**Work task**
The records below must be repeated exactly, but without their pictures.

Stored records:
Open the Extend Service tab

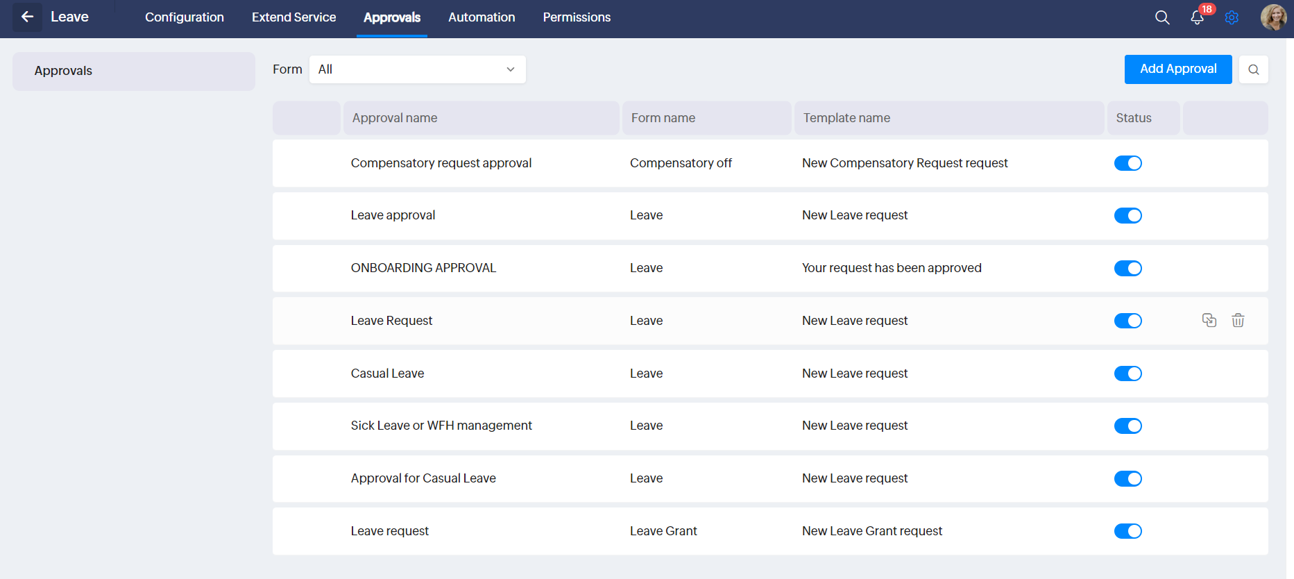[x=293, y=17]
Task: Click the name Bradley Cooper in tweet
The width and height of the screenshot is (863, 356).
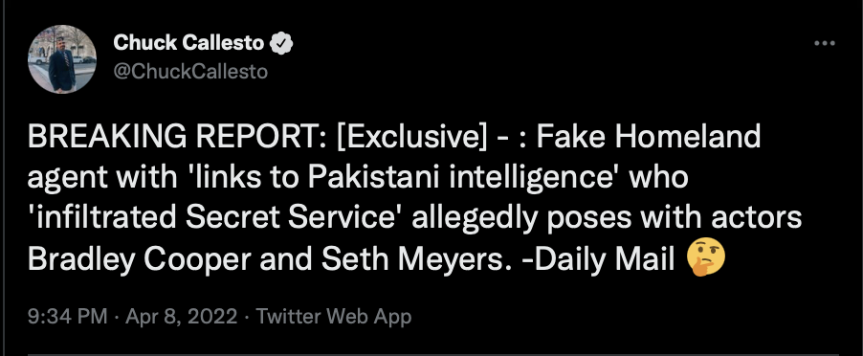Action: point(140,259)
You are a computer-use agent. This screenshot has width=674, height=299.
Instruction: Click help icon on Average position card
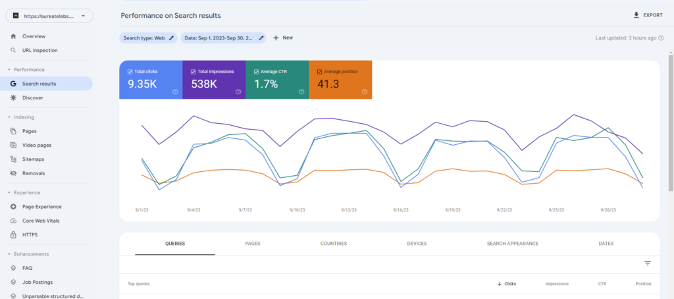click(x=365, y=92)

**Problem solution**
Open the Extend Service tab

[x=293, y=17]
Task: Click the name Bradley Cooper in tweet
The width and height of the screenshot is (863, 356).
Action: point(140,259)
You are a computer-use agent. This screenshot has width=674, height=299.
Instruction: Click help icon on Average position card
click(x=365, y=92)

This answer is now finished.